(Dataset entries)
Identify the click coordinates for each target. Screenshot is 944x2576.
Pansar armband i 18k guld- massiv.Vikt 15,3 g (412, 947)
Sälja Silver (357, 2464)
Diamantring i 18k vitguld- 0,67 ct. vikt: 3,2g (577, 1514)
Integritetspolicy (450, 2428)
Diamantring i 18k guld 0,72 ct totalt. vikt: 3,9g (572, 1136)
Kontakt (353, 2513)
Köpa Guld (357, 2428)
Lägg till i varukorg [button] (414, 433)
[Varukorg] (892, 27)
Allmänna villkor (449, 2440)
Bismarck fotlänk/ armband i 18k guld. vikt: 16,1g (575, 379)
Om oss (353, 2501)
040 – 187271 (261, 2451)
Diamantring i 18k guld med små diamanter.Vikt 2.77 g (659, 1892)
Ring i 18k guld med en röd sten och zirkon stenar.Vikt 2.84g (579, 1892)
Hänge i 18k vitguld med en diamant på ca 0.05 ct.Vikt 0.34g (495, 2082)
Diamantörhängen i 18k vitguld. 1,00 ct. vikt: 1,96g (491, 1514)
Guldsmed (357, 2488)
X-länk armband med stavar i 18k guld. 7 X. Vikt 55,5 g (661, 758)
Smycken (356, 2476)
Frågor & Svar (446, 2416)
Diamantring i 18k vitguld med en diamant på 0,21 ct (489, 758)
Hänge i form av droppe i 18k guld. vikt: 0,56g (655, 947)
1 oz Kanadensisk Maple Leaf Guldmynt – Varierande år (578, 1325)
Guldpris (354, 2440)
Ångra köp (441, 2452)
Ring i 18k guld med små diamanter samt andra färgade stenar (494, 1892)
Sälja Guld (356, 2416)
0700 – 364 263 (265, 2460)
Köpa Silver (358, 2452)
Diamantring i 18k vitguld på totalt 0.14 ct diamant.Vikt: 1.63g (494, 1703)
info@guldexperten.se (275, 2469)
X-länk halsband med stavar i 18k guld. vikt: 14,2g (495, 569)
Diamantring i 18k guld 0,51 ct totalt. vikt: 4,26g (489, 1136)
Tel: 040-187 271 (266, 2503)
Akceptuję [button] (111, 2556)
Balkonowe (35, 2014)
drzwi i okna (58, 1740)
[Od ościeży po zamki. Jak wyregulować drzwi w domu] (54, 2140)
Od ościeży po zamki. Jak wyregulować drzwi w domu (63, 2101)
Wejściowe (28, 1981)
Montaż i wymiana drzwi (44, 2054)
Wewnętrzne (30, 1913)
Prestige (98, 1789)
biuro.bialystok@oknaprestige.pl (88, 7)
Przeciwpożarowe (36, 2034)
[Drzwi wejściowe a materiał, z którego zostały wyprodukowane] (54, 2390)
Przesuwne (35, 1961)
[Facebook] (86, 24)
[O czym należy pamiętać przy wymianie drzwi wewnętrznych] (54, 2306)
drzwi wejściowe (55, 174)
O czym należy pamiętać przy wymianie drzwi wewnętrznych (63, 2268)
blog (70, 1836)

— WHAT YOU WILL DO —
Filter on the word "stavar": copy each matching line from the entries above.

— EXERCISE RESPONSE —
X-länk armband med stavar i 18k guld. 7 X. Vikt 55,5 g (661, 758)
X-länk halsband med stavar i 18k guld. vikt: 14,2g (495, 569)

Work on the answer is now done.